Chemotherapy attacks cancer cells by trying to scramble their genetic code and thus their ability to multiply, but cancer cells, just like healthy ones, do not give up without a fight.
"The cell repair systems are going to try to undo the work of doctors by fixing the damage the doctors were trying to inflict," said Terence Strick, a DNA repair researcher at the Jacques Monod Institute in Paris.
One solution would be to inhibit the ability of cancerous cells to self-mend.
"If you attack these repair mechanisms (in cancer cells) in combination with chemotherapy and other drugs..., it (treatment) can be more effective," Goosen said.
Sweden's Tomas Lindahl, Paul Modrich of the United States and Aziz Sancar, a Turkish-American, were awarded the top chemistry award for unraveling the process by which our cells repair mutations caused to DNA by the Sun or carcinogenic substances found in alcohol and cigarettes, for example.
- More susceptible -
Mistakes in DNA, the chemical code for making and sustaining life, can cause cells to malfunction, age prematurely, and become cancerous.
The vast majority of changes to our DNA are immediately corrected, but some accumulate and lead to cancer.
Some people are more susceptible to cancer because their DNA repair response is faulty.
Ironically, the same repair mechanism identified by the Nobel laureates can also cause cancerous cell to resist the effects of cancer treatment.
Alan Worsley, a spokesman for the charity Cancer Research UK, said new drugs are being developed to fight the disease.
He cited the treatment olaparib, which stops cancer cells from fixing DNA damage. It was approved by the European Commission in December 2014 for use in Europe.

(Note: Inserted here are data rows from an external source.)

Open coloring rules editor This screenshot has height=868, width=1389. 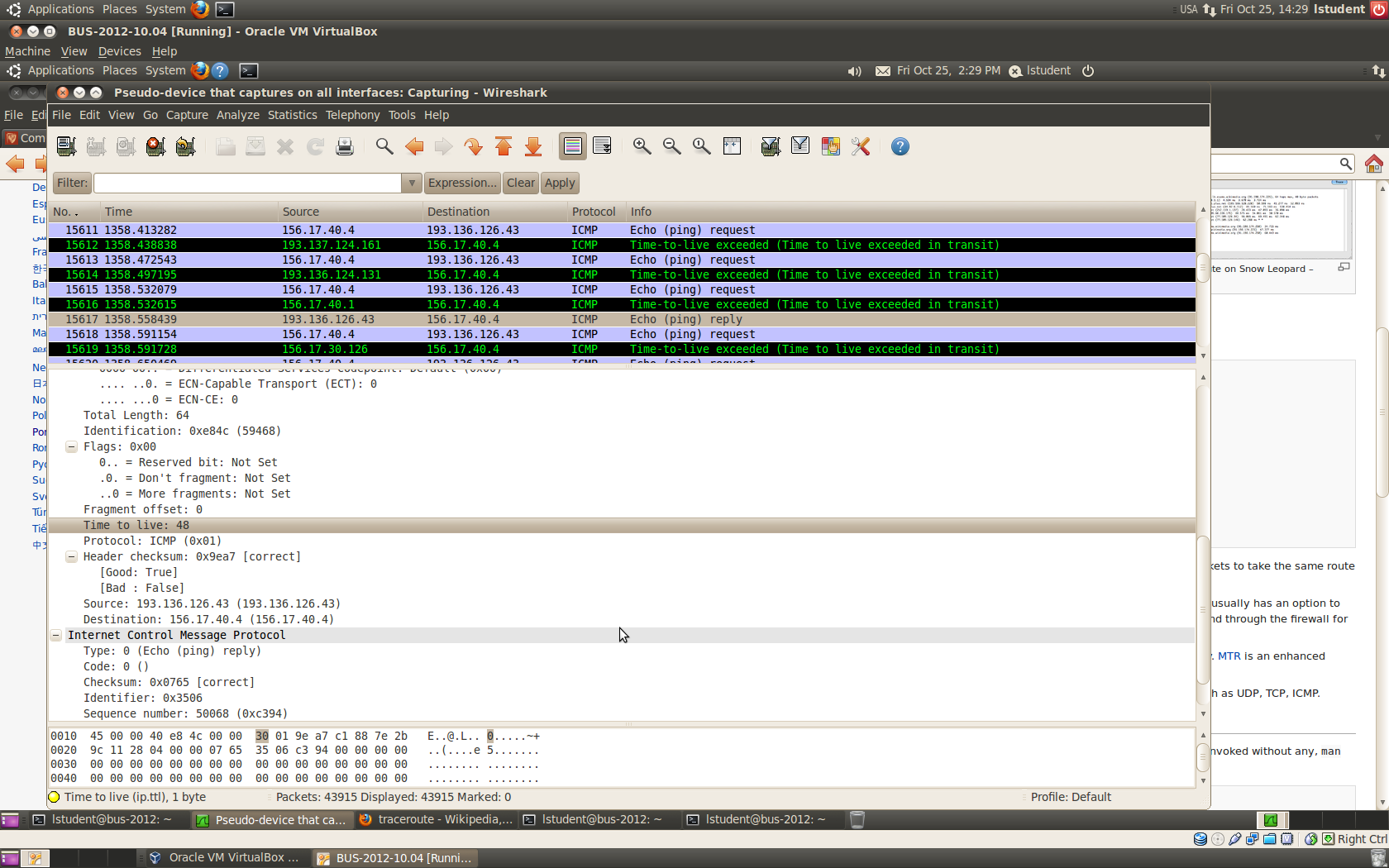[x=830, y=147]
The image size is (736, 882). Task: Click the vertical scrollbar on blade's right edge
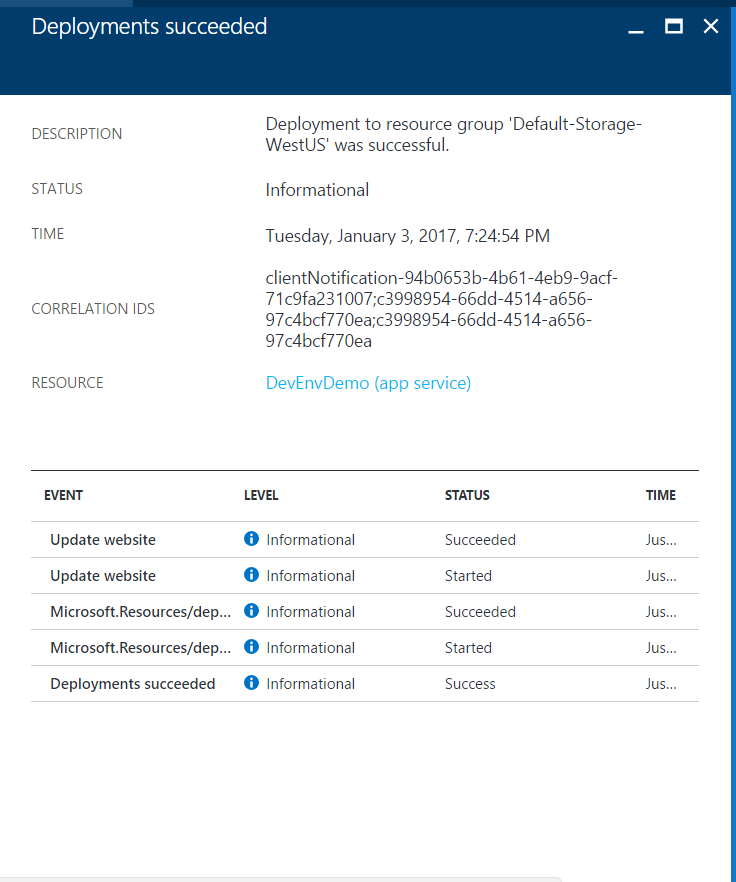point(733,439)
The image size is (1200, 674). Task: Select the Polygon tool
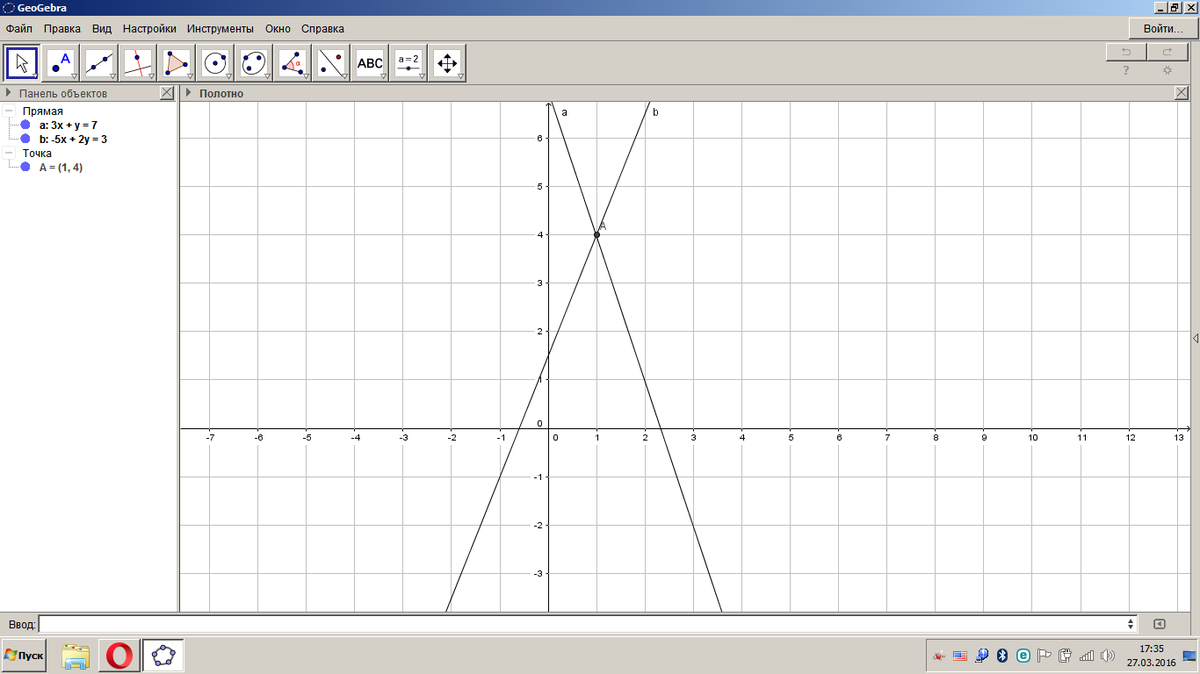177,63
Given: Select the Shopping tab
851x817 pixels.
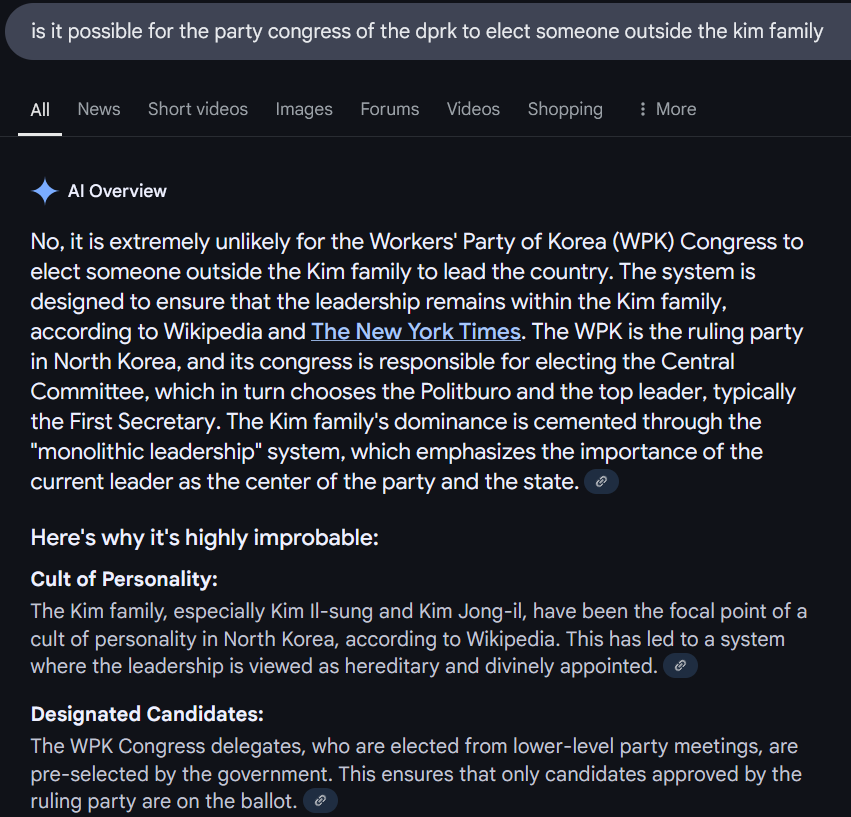Looking at the screenshot, I should pyautogui.click(x=565, y=110).
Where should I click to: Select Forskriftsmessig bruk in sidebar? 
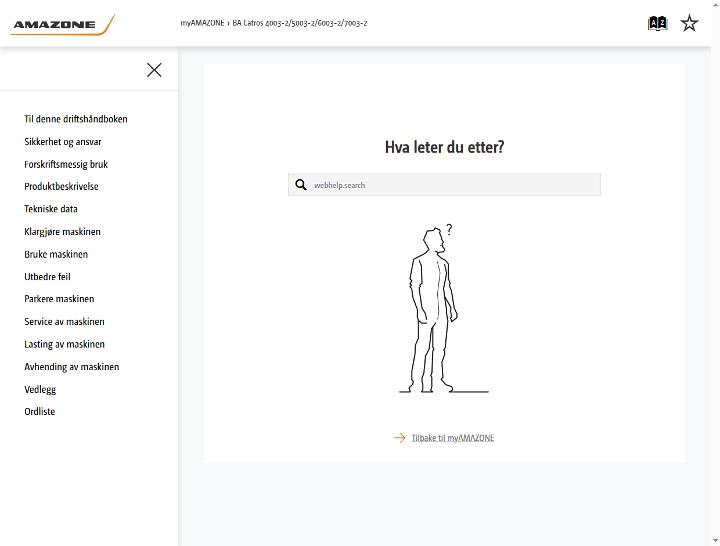(x=66, y=164)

Alain Sarasin of France's CNRS research institute highlighted the risks of interfering with DNA repair systems.
"We don't yet know how to target tumor cells specifically. If we would give a patient a molecule which inhibits the self-repair mechanism of cancer cells, it may also inhibit the repair systems of other cells like white blood cells," he said.
"If, one day, we have a molecule which reinforces the DNA repair and can be targeted to blood cells, for example, followed by chemotherapy after, this would allow us to increase the chemotherapy dosage without unintentionally killing blood cells.
"For now, we don't know how to do that."